Civil court orders Syrian family off Malta
Court turns down request by the Syrian family to stall expatriation order issued against them, after failing to provide evidence of their claims of discrimination.
Judge Anna Felice today threw out a request by four Syrians to stop a removal order, after different courts ruled that their request was unfounded.
In 2011, Ghasan Kaseb, a Syrian man who was married to a Maltese woman and acquired Maltese citizenship, was refused a permit for his four children from a previous marriage to be able to live permanently in Malta.
The case was considered by the Constitutional Court after the man filed an application saying that the decision by the Department for Citizenship and Expatriates refusing a permit to his children, was discriminatory.

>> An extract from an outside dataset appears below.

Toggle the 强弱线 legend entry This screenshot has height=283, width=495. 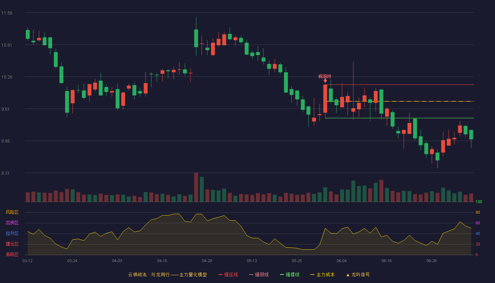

Kaseb had married a Maltese woman and obtained Maltese citizenship. His marriage broke up in 2002 and his four children from a previous marriage to a Syrian woman had by then come to live in Malta.
Subsequently, the four requested the court to impede the Expatriates Principal from carrying out the removal order in their regard.
The four claimed such an order would violate their right to a private family life. Furthermore the complainants said that a removal order against them would be a form of discrimination based on their nationalities.
They also claimed that if the removal order is applied, this would deny them their right to a fair trial as they would be forced to leave the island.
Madam Justice Anna Felice decreed that as previous courts, including the Constitutional Court, had already decided, the request of the complainants was unfounded, and no proof was exhibited which could make the court reach a different conclusion.